I have an angular2 app I want to test with protractor.

In this app I have a page with a graph that is being updated in regular intervals with autogenerated data.

Apparently one feature of protractor is waiting for scripts and http calls to finish before executing test code. However, if there is a constantly polling script that never finishes, protractor will wait forever and time out after a certain time.

In angular1 this could be solved by implementing the polling with $interval , which protractor does not wait for. Unfortunately in angular2 there is no $interval and the correct way to implement polling seems to be Observable.interval , so this is what my code looks like:

Observable.interval(500)
          .map(x => this.getRandomData())
          .subscribe(data => this.updateGraph(data));

When testing a page where this code is running, protractor will time out. It waits for the page to finish loading and thinks this script will exit sometime (when in fact it runs forever).

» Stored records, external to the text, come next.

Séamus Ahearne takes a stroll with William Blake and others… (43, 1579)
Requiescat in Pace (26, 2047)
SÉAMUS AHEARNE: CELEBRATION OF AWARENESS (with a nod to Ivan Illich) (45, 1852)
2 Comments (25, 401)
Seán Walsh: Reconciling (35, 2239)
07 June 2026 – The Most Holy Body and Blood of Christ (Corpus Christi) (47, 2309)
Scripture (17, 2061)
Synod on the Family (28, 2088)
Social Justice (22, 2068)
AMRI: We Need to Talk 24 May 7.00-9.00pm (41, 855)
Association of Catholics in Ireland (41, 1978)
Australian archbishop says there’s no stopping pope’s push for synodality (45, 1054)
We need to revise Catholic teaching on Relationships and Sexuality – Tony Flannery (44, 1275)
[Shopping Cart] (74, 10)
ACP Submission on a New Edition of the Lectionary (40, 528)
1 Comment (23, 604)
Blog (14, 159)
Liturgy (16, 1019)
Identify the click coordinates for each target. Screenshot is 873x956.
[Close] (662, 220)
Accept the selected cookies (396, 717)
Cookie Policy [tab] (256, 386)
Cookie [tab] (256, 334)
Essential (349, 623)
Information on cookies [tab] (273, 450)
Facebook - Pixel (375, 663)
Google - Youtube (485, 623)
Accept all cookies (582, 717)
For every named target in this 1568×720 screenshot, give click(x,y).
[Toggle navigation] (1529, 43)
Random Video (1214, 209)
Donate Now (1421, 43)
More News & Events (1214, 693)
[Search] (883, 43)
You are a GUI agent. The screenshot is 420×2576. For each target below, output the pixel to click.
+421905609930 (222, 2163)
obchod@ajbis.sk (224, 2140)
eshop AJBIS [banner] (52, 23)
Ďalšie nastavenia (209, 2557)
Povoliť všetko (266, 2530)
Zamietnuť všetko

  • Is there an interval mechanism in angular2 that protractor recognizes, so that it doesn't wait for the polling to finish before running the UI tests?

  • If not, how can I tell protractor not to wait for this interval to finish before executing more test code?

EDIT: To clarify, the timeout problem already existed in protractor with angular1, but could be fixed by using $interval , see:

This doesn't work in angular2 because there is no $interval .

After some investigation, I found two possible solutions:

  1. browser.ignoreSynchronization = true instructs protractor to stop waiting for http calls and interval scripts. However, this will likely make writing e2e tests much harder, because now you have to manually wait for elements and pages to load before testing them.
  2. The protractor-xhr-only plugin basically does the same thing as ignoreSynchronization , but only for interval scripts. Protractor will still wait for $http calls to finish.

Neither of both are a perfect solution, but better than nothing.

https://github.com/angular/protractor/issues/3349#issuecomment-232253059

resolved this problem with help from juliemr:

this.ngZone.runOutsideAngular(() => {
  this.timer = Observable.interval(1000)
}

run timeout out of zone, then protractor will not wait for it.